# hair like algae growing on my java fern



## Will91

Hi all:

I am completely new to live plants and have started with a java fern and a anubias nana plant that I have tied to my African root wood. I have recently noticed what appears to be either brown discoloration or brown algae grown on the java fern leaves. There also appears to be some "hair-like" algae extending upwards from the leaves.

I have a 26 US gallon tank with 0.5 W/gallon (intending on upgrading slightly to 1.1 W.gallon)that is on probably 8-10 hours/day and am using about 1 ml of SeaChem Fluorish once per week. I am not using any CO2.

I also have an algae eater (not sure the exact species) that seems to do a great job on the glass and everything else.

Advice appreciated. Thanks.


----------



## Sumo82

well, honestly, I probably wouldn't use any ferts in your tank. Your fern should grow just fine without it and that might be the cause of your algae,the Flourish.


----------



## mwaters

*Check this out*

go to: http://www.theplantedtank.co.uk/algae.htm

This might help you out with the algae issue as i have a 20 gallon tank that i have started up recently and i have that green beard stuff too. i have anubias, fern, and crypts and all had that hair algae on them. this website helped me out. although make sure your fish match up. i have angel rams and tetras so i cant put too many different types of fish together, i dont want dead fish or fighting ones either...

i hope this helps!!


----------



## ralph50

Cut back on the ferts.

Get some more small plecos or ottos.

Are you sure it is algae???

Java fern babies are "born" on the leaves where they grow brown hair like roots. They look like small brown brushes on mine.

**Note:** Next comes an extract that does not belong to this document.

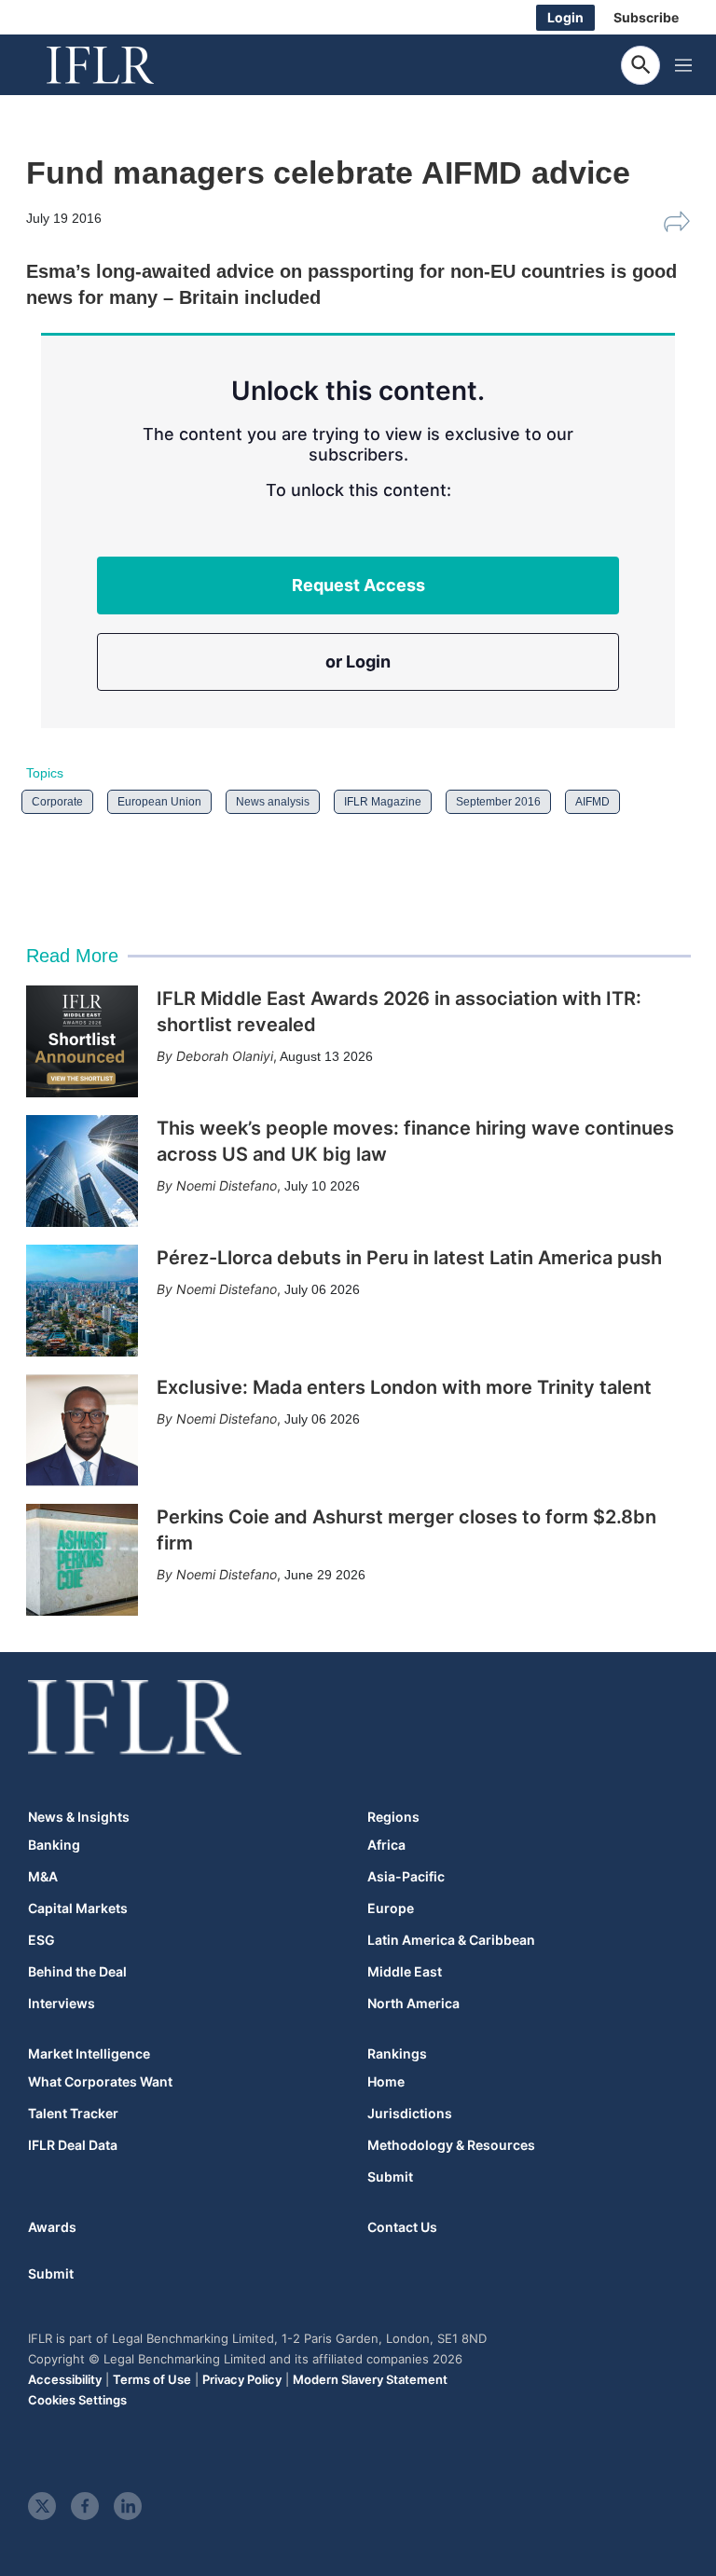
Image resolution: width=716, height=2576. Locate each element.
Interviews (61, 2003)
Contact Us (402, 2227)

They are designed to float away and find something to cling onto with their roots.


----------



## Oscar17

My situation is similar. My tank is a 33 gallon that I started 9 months ago. I reasently bought a large Java Fern, about 2 months ago and it has the little brown hair (Algae I guess) growing at the tips, "upward" as you said, (not to be confused with the plants little brown roots that drop down from the bottom part of the leaf). I've just performed a water change yesterday and removed a big leaf, that had a big beard of the stuff at the tip. I've noticed that the leaves that are shadded by the big leaves of my _Nomaphila agustifolia _hanging over it, don't have the "brown hair algae". My tank has two 59cm long, 18w (one bulb daylight & one warmlight) so 36 watts total-plus reflectors. I only just started fertilizing with "Amtra fertilizer" two water changes ago (I change 20% every 2 weeks), this is when I dose but only HALF the recommended dose with the new water after it's been conditioned. I've read that we should all learn to live with a little bit of algae and I agree, I just don't like when it takes over my plants. I have some algae growing on a big conch (shell) and a big piece of drift wood and it doesn't look bad it makes it look more natural. These are my control points, I read you should always leave some algae growing on a rock or piece of wood that you don't disturb and this will keep you from having big out bursts.

I don't know if any of this will help. I've been at this for a year now, so I'm still learning too.

Juwel -Rio 125 liter (33 gal): European water, (pH 8.0 out of the tap), (tank pH: 7.6-7.9), (KH 7), (no CO2), Dupla "Root" fert. mixed in bottom third of substrate, x15 Guppies, x20 dwarf blue shrimp, +fry.


----------